The standstill in Norway's economy may soon be at an end, according to a new report from Norway's national data agency. The agency isn't alone in its optimistic outlook, as the country's PM has said the country is at a 'turning point'.

'Turning point': What the future holds for Norway's economy

Norway’s economy should begin to pick up in the coming months and years after a period of stagnation, according to a national data agency, Statistics Norway, in a forecast on the Norwegian economy.

“With lower interest rates and clear wage growth, household consumption will increase. Economic activity will also pick up as a result of increased public consumption and an increase in housing investment,” said Thomas von Brasch, head of research at Statistics Norway.

The stagnation would likely continue for the rest of 2024 before picking up in 2025 and returning to a more neutral position in 2026.

“The standstill in the Norwegian economy is soon over,” von Brasch said.

After a period of high inflation, peaking at 7.5 percent in October 2022, price rises have begun to moderate. During this period, inflation in Norway was at its highest level since the 1980s.

This is good news for those hoping for lower interest rates, as the central bank had raised rates rapidly to try and control inflation and get it towards a target of two percent.

“Lower inflation at our trading partners will cause inflation here at home to continue to fall. Reduced interest rates internationally also contribute to the policy rate being gradually cut in Norway,” von Brasch said.

After the latest inflation figures for Norway were released, many economists predicted that the first cut would arrive around December. Between May 2023 and May 2024, inflation was measured at 3 percent.

READ ALSO: What Norway’s latest inflation figures mean for your finances

Market rates, the interest rates consumers pay, are expected to fall from around 4.7 percent this year, to 4 percent next year, and 3.5 percent the year after.

Norway’s PM, Jonas Gahr Støre, said the Norwegian economy was at a “turning point”, with the future looking much more positive for those in Norway.

“It is good news for people’s finances and clearly confirms that we are at a turning point in the economy where people can get better advice.

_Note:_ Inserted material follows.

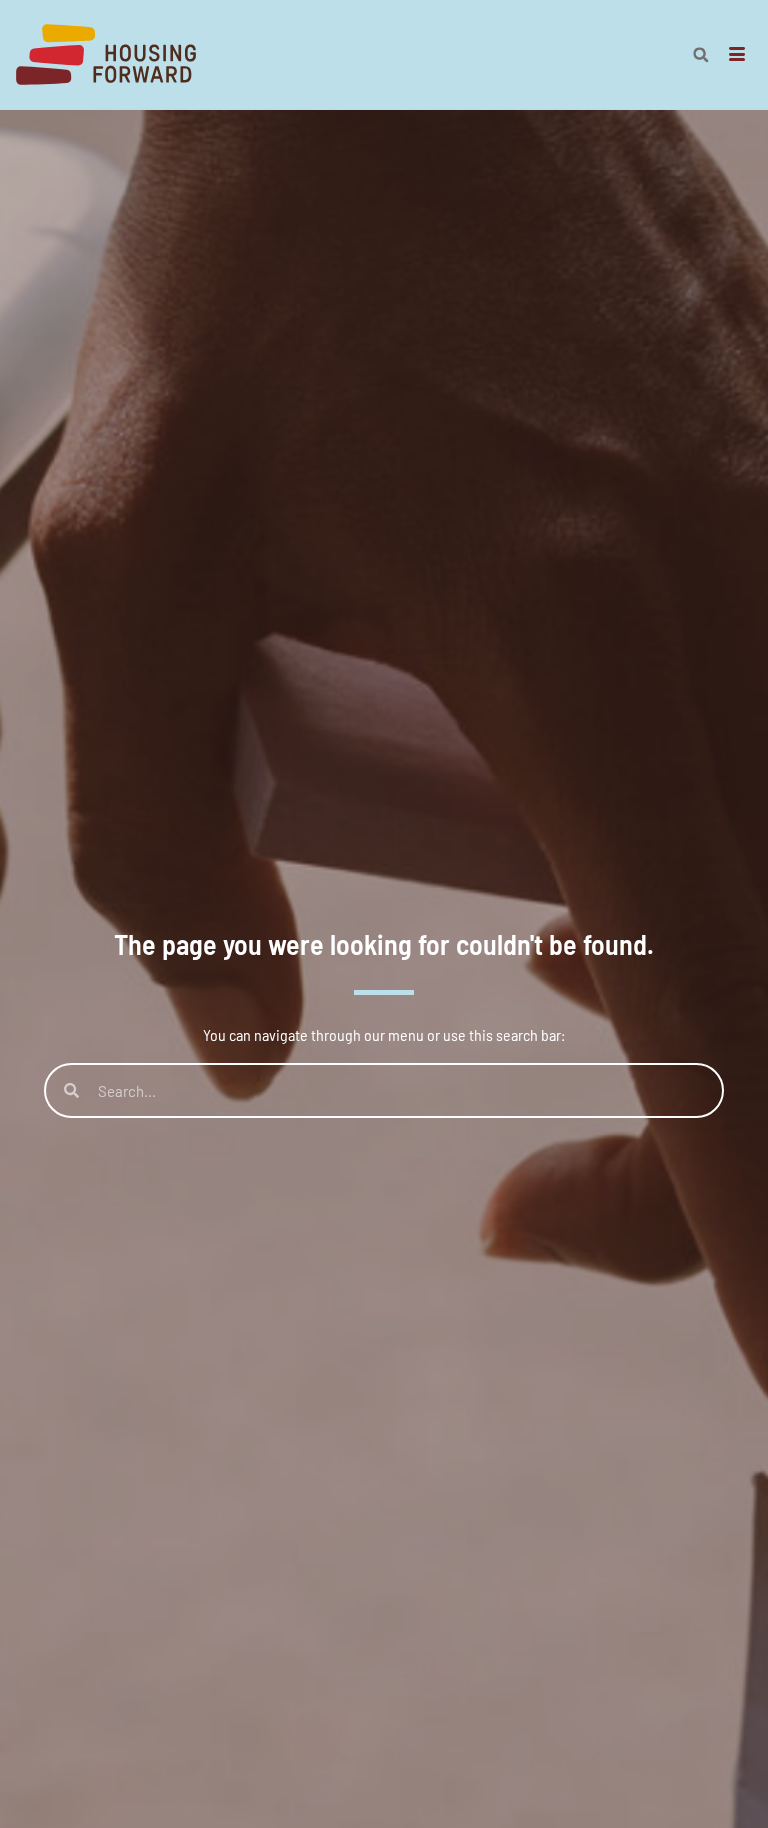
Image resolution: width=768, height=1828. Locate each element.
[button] (701, 55)
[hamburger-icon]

Statistics Norway estimates that price growth will continue downward, so interest rates can eventually be lowered. They also expect increased purchasing power for people this year and in the following years. The government aims for people to get better advice,” PM Jonas Gahr Støre told Norwegian newswire NTB.

One factor that had the researchers at Statistics Norway more uncertain was the development of the Norwegian krone.

“The development in the krone exchange rate is important for inflation, among other things through import prices measured in Norwegian kroner. There is great uncertainty surrounding exchange rate movements,” the report read.

However, it added that keeping exchange rates the same in the coming years could be considered a positive development. This may disappoint those who have been negatively affected by a weakened krone.

Still, there was much better news when it comes to wages. Over the past eight years wages have barely grown in real terms, meaning price increases have outpaced wages. Workers in Norway can look forward to real wage increases of around 1.5 percent until 2027.

Unemployment would rise slightly in the coming years, though, from 4 percent currently to 4.2 percent in 2025.